(Dataset excerpts begins)

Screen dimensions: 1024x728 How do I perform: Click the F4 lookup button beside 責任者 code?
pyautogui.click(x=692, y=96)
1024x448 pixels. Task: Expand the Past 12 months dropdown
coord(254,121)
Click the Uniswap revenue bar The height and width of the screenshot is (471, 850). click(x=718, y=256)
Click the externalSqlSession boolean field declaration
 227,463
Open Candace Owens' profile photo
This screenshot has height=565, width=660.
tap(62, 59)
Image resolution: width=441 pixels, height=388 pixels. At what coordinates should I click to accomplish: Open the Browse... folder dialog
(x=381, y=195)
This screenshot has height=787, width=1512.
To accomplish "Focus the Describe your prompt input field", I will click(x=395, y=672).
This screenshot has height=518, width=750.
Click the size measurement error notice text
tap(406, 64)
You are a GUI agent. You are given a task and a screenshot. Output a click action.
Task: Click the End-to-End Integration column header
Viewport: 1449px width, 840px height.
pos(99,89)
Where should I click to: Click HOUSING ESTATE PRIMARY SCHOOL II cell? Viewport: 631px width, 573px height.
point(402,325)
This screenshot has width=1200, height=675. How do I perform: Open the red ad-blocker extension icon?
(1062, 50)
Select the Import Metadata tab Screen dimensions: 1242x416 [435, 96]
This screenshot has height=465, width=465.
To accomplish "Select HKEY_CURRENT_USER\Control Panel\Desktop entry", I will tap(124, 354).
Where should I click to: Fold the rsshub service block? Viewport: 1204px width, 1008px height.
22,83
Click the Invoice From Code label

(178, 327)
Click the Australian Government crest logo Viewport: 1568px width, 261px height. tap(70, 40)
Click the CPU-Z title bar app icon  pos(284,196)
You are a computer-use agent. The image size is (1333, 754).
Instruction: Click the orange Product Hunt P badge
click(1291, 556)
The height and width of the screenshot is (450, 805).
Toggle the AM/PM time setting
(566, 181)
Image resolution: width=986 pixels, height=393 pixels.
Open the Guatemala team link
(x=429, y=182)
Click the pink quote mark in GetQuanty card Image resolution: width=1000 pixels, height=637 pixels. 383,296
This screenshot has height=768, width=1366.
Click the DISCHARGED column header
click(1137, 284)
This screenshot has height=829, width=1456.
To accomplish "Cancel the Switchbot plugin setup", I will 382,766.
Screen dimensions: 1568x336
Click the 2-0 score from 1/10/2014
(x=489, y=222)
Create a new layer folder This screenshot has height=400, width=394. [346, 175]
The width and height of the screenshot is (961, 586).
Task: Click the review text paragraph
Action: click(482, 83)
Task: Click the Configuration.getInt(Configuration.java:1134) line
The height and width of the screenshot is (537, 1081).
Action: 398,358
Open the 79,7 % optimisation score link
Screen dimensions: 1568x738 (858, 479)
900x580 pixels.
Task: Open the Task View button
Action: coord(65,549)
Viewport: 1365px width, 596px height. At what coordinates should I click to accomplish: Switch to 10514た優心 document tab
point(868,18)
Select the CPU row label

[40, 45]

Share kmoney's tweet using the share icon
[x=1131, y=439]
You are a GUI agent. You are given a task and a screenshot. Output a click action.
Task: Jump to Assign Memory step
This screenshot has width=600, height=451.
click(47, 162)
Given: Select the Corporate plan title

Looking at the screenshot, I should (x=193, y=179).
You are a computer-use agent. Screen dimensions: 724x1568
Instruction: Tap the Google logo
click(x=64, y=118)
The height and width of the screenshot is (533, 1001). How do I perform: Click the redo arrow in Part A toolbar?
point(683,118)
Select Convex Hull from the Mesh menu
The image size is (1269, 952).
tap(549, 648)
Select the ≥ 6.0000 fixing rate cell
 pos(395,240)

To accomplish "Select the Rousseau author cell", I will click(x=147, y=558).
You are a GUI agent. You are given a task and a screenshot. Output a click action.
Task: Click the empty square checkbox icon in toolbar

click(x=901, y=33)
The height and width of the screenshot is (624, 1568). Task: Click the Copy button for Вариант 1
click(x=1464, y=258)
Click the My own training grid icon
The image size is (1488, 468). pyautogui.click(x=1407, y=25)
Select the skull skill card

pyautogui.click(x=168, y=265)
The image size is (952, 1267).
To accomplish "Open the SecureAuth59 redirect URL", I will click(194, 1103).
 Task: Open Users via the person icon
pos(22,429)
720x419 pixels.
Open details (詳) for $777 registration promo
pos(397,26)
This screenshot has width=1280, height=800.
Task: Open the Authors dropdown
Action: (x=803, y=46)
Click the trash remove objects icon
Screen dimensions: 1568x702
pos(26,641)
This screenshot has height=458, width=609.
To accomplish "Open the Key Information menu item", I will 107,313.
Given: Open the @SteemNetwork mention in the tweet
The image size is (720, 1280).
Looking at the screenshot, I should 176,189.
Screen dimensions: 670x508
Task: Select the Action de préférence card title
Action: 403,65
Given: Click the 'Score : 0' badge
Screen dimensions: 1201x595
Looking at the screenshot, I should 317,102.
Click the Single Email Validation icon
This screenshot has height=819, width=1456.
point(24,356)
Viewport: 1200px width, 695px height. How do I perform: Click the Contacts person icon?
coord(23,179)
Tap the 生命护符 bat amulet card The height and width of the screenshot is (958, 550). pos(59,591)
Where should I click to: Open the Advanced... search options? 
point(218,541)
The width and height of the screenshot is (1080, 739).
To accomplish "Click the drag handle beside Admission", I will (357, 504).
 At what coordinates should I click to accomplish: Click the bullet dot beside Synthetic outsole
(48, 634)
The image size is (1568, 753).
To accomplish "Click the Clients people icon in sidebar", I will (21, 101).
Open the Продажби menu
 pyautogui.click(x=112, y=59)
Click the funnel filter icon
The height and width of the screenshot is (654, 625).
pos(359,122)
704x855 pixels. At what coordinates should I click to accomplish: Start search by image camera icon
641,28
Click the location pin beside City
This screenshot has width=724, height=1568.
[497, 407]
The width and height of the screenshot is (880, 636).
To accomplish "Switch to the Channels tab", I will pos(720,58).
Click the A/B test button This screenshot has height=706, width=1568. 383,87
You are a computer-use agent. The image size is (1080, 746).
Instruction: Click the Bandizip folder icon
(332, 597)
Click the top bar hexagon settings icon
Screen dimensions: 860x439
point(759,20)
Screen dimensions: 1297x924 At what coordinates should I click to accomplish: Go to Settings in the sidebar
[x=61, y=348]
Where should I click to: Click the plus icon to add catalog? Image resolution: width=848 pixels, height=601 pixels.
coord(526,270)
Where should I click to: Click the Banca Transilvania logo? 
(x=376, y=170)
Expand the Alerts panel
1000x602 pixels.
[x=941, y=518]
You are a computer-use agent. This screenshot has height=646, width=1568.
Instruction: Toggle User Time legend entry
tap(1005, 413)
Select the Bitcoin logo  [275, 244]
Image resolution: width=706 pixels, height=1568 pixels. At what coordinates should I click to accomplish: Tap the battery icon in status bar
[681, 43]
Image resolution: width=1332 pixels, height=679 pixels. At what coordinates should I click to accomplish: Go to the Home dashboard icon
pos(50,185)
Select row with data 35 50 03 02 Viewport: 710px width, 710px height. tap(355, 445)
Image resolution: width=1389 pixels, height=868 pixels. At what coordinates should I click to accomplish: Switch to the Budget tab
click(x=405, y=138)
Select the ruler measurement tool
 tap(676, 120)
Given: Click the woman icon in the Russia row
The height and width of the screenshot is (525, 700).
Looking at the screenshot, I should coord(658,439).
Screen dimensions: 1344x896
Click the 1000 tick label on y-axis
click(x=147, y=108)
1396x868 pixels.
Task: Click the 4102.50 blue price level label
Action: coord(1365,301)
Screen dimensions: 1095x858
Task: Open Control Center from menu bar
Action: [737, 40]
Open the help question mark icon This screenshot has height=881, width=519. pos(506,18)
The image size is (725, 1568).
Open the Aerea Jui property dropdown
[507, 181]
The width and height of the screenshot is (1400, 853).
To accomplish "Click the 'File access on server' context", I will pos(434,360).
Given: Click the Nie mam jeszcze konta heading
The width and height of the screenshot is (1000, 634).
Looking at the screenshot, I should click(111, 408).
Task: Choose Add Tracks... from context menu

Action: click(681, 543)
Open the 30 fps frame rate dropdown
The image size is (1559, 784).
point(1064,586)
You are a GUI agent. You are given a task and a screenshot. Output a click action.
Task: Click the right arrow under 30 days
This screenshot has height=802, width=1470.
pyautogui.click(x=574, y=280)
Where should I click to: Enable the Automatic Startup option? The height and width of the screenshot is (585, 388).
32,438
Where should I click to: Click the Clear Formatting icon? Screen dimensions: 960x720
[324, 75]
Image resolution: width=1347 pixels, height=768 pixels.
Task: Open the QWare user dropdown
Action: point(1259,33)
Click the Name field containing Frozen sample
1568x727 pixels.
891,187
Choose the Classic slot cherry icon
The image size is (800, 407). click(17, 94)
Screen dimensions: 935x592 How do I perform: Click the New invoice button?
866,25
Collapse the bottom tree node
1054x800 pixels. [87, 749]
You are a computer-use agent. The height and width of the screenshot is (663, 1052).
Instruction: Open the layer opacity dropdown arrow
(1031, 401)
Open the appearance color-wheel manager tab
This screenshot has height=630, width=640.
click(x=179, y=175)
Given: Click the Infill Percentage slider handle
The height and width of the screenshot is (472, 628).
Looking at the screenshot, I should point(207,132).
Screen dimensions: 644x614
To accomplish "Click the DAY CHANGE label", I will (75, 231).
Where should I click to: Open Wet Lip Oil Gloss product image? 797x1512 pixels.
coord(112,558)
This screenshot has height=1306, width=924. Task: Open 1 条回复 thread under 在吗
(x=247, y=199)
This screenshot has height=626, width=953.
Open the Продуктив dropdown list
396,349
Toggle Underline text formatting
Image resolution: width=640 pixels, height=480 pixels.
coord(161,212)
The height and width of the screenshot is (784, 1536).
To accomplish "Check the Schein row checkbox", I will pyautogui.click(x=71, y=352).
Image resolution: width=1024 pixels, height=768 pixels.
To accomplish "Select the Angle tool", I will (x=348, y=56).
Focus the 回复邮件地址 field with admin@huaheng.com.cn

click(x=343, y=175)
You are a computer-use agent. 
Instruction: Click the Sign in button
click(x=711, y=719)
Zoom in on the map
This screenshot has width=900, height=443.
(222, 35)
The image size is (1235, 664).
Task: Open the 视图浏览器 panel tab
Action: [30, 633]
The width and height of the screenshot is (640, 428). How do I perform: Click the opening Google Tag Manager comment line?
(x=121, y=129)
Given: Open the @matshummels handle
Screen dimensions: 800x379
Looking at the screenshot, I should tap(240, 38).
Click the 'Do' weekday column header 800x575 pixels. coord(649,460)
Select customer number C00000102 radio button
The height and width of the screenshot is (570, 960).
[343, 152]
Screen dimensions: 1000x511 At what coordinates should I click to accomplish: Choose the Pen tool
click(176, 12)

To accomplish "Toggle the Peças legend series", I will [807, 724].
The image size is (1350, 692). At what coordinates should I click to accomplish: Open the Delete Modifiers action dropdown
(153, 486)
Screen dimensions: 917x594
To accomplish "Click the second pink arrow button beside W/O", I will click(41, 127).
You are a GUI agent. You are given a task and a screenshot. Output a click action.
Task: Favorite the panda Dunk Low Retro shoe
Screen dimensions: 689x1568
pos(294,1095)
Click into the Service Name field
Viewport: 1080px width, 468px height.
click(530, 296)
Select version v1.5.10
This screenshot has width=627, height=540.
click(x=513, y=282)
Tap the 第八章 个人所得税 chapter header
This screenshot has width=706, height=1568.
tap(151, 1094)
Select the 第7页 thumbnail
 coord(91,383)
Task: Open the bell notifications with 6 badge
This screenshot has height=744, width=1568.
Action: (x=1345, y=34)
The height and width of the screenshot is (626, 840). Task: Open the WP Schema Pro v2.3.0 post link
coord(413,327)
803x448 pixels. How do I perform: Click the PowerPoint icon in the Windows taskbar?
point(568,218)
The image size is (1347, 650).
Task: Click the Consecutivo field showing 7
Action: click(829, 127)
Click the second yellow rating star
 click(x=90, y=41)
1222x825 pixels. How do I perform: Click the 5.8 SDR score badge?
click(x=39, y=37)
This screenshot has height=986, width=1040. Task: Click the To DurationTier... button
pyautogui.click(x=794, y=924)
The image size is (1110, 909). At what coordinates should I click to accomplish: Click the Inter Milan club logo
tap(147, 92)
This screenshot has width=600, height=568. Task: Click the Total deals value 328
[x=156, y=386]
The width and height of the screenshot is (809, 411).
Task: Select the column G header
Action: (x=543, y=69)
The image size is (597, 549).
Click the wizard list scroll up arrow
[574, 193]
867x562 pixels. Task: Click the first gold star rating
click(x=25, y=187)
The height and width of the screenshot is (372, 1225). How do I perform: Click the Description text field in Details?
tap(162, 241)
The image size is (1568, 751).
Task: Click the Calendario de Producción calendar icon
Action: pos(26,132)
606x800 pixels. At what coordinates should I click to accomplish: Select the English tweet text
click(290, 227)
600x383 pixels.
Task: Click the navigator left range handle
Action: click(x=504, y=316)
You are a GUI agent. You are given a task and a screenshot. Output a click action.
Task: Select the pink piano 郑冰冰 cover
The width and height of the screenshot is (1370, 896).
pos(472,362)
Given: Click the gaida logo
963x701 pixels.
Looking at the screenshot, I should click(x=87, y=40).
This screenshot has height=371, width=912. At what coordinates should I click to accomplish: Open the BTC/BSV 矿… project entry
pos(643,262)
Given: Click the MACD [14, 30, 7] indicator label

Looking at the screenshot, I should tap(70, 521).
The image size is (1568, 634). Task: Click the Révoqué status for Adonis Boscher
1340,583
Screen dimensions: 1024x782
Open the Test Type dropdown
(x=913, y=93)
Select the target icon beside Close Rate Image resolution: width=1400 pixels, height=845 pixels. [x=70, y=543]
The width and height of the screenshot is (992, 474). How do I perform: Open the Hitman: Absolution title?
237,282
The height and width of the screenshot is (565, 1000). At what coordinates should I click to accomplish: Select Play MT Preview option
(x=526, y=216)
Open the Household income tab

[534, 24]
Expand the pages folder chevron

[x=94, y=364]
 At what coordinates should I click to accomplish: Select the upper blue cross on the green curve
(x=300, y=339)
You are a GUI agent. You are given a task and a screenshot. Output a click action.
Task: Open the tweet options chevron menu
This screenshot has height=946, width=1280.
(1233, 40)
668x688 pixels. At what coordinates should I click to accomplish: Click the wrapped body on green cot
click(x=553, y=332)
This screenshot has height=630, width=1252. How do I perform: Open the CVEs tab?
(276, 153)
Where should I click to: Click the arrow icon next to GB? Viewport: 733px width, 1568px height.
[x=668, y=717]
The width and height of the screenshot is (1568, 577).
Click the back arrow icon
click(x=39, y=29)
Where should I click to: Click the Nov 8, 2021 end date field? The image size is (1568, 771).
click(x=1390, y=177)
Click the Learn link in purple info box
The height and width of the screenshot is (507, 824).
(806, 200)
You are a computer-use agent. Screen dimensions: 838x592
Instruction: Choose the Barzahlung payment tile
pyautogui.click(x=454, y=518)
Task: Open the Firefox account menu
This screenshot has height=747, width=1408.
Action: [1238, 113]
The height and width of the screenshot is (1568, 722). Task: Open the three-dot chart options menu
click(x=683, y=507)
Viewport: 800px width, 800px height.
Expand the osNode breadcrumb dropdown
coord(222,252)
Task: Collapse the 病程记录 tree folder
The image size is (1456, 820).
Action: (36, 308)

(Dataset excerpts ends)

--- Your goal ---
Exactly the lines above from the one with "Given: Open the @SteemNetwork" to the one with "The width and height of the screenshot is (880, 636).", both included, are to be quoted; leave the rest out.

--- Response for this exercise ---
Given: Open the @SteemNetwork mention in the tweet
The image size is (720, 1280).
Looking at the screenshot, I should 176,189.
Screen dimensions: 670x508
Task: Select the Action de préférence card title
Action: 403,65
Given: Click the 'Score : 0' badge
Screen dimensions: 1201x595
Looking at the screenshot, I should 317,102.
Click the Single Email Validation icon
This screenshot has height=819, width=1456.
point(24,356)
Viewport: 1200px width, 695px height. How do I perform: Click the Contacts person icon?
coord(23,179)
Tap the 生命护符 bat amulet card The height and width of the screenshot is (958, 550). pos(59,591)
Where should I click to: Open the Advanced... search options? 
point(218,541)
The width and height of the screenshot is (1080, 739).
To accomplish "Click the drag handle beside Admission", I will (357, 504).
 At what coordinates should I click to accomplish: Click the bullet dot beside Synthetic outsole
(48, 634)
The image size is (1568, 753).
To accomplish "Click the Clients people icon in sidebar", I will (21, 101).
Open the Продажби menu
 pyautogui.click(x=112, y=59)
Click the funnel filter icon
The height and width of the screenshot is (654, 625).
pos(359,122)
704x855 pixels. At what coordinates should I click to accomplish: Start search by image camera icon
641,28
Click the location pin beside City
This screenshot has width=724, height=1568.
[497, 407]
The width and height of the screenshot is (880, 636).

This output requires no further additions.